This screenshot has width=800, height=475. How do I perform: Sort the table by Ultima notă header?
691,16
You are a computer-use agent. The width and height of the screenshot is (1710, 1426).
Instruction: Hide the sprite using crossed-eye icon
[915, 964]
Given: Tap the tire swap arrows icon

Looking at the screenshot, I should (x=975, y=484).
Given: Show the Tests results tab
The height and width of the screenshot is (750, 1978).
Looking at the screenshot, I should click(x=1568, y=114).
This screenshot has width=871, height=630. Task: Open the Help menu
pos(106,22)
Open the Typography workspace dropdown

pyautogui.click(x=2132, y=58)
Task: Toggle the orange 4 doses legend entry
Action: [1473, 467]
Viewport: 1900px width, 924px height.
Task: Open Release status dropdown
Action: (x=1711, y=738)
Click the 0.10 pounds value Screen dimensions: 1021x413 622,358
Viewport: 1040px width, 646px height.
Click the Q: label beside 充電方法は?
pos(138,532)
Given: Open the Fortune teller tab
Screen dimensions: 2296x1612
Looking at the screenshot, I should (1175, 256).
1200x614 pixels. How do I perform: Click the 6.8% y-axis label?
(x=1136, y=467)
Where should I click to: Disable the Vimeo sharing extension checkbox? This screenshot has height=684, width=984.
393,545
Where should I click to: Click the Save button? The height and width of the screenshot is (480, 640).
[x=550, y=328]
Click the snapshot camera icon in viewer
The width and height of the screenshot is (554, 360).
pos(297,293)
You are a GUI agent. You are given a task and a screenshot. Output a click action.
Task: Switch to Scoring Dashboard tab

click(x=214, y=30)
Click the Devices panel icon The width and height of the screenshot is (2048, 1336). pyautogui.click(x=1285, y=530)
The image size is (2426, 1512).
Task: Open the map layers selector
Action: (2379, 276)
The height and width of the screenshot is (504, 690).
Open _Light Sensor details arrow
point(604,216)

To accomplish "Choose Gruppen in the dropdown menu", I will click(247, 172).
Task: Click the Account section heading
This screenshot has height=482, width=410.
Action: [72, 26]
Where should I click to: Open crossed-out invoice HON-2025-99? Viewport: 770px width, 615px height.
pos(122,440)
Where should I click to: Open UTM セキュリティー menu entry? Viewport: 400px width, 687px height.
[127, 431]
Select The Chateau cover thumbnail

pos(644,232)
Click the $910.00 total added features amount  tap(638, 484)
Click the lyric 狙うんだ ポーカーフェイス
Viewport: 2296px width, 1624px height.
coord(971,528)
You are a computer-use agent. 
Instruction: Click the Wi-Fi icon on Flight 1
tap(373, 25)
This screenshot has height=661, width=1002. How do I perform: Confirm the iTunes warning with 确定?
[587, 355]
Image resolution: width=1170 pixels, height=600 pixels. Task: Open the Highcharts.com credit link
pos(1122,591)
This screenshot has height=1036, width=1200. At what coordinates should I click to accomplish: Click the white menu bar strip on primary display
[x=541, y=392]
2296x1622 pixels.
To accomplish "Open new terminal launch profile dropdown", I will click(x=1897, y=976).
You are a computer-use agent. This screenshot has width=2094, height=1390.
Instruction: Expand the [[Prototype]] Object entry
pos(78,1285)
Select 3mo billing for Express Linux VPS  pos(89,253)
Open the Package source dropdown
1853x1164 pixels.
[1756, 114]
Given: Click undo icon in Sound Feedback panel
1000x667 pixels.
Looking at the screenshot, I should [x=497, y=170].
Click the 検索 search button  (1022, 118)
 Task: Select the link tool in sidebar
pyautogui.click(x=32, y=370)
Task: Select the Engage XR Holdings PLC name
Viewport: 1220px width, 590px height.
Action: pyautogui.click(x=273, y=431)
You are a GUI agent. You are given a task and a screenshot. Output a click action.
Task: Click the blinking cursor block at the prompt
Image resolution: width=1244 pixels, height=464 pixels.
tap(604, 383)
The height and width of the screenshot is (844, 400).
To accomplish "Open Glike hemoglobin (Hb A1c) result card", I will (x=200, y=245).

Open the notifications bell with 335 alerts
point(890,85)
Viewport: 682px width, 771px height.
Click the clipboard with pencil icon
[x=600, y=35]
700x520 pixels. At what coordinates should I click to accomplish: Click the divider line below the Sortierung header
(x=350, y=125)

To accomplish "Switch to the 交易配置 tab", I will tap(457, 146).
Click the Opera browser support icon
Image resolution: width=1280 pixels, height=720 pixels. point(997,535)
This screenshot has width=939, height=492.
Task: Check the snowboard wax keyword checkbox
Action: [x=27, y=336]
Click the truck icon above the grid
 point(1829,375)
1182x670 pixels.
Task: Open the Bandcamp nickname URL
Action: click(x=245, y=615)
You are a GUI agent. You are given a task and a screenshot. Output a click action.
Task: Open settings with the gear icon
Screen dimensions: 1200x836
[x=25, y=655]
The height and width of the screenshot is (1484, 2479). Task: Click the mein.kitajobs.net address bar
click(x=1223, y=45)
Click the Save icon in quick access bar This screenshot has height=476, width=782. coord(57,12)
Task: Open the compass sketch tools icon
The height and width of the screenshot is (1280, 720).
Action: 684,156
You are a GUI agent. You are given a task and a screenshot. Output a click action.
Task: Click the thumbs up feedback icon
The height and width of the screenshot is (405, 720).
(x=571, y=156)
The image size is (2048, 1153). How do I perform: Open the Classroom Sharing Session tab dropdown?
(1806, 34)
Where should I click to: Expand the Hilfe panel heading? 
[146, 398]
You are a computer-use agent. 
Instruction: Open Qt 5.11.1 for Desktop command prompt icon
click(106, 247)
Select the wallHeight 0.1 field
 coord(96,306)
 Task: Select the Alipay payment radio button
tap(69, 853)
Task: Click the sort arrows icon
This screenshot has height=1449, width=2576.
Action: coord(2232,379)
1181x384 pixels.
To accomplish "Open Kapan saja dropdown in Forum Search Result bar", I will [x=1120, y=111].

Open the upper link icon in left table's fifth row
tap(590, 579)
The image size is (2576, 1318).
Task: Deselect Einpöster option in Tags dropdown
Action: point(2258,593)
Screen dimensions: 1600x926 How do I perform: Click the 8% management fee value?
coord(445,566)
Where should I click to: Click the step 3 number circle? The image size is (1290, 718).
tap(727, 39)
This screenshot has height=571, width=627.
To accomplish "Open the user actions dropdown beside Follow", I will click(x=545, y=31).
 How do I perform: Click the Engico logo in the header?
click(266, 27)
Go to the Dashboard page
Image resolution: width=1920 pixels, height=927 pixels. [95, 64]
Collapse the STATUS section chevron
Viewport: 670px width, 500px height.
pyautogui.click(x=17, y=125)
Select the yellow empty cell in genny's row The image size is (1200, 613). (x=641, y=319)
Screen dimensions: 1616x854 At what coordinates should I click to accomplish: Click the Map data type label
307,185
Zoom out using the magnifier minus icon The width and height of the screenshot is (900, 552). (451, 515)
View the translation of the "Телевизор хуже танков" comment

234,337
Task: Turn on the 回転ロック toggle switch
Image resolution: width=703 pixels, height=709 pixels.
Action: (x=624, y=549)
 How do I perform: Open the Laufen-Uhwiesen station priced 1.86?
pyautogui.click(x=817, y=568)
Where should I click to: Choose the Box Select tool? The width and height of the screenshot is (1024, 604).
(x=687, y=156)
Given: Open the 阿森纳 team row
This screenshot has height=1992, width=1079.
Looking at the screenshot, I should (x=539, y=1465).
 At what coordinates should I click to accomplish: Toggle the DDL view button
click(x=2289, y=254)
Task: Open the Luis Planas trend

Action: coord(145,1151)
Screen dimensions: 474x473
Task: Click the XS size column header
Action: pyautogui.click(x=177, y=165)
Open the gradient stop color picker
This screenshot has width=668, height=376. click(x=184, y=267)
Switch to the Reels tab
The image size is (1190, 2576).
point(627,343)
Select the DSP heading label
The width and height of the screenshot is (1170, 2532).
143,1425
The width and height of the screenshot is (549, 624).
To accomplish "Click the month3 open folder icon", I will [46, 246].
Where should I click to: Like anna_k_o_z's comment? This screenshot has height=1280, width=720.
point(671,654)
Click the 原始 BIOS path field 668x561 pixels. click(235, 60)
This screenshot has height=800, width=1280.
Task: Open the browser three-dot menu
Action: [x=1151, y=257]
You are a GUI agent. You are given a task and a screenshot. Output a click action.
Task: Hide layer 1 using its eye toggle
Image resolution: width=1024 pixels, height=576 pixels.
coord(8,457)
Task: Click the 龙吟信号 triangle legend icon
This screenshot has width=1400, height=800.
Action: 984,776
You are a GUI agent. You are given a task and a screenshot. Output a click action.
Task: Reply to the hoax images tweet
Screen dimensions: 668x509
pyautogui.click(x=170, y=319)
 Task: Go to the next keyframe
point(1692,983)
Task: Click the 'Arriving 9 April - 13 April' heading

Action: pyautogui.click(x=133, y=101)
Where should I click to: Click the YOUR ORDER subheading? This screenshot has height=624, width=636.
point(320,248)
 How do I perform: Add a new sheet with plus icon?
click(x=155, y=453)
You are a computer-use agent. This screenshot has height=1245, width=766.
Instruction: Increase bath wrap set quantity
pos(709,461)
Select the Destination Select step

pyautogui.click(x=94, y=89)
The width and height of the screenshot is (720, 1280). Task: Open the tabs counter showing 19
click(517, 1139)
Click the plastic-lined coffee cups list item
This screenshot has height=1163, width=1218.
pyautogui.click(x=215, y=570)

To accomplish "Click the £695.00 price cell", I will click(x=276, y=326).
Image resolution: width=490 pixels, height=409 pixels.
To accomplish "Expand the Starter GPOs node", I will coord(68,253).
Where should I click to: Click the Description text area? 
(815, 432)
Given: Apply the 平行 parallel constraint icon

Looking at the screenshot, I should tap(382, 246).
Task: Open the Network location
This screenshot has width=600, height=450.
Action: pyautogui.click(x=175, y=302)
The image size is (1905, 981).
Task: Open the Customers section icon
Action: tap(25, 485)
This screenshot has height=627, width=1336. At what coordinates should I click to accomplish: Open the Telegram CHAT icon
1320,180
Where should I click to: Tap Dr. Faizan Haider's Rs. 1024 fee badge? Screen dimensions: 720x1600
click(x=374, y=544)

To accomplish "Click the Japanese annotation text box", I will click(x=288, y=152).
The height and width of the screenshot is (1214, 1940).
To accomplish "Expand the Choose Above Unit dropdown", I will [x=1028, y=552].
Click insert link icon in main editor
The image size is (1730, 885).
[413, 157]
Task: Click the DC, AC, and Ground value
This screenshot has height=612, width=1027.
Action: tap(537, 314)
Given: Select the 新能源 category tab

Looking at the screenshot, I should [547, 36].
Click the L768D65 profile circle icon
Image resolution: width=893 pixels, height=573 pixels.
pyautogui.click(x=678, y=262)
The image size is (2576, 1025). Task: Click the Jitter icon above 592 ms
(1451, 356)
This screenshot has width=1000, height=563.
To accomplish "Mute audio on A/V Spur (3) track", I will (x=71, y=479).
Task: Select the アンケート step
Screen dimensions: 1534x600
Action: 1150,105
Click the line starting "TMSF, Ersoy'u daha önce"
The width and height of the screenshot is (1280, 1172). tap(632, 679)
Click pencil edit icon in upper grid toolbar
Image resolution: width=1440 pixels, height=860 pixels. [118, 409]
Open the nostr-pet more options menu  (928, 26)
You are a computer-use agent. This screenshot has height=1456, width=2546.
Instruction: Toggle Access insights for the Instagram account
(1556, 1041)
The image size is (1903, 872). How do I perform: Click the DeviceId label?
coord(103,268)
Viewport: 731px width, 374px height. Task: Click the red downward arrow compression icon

□ □ □ □

• PROBLEM STATEMENT: Output the lines of the listing as a JSON list of strings, one string per line and no blank lines. Begin with the line containing "Select the DSP heading label" and end with the line containing "Action: [x=1151, y=257]".

• EXPECTED OUTPUT:
[
  "Select the DSP heading label",
  "The width and height of the screenshot is (1170, 2532).",
  "143,1425",
  "The width and height of the screenshot is (549, 624).",
  "To accomplish \"Click the month3 open folder icon\", I will [46, 246].",
  "Where should I click to: Like anna_k_o_z's comment? This screenshot has height=1280, width=720.",
  "point(671,654)",
  "Click the 原始 BIOS path field 668x561 pixels. click(235, 60)",
  "This screenshot has height=800, width=1280.",
  "Task: Open the browser three-dot menu",
  "Action: [x=1151, y=257]"
]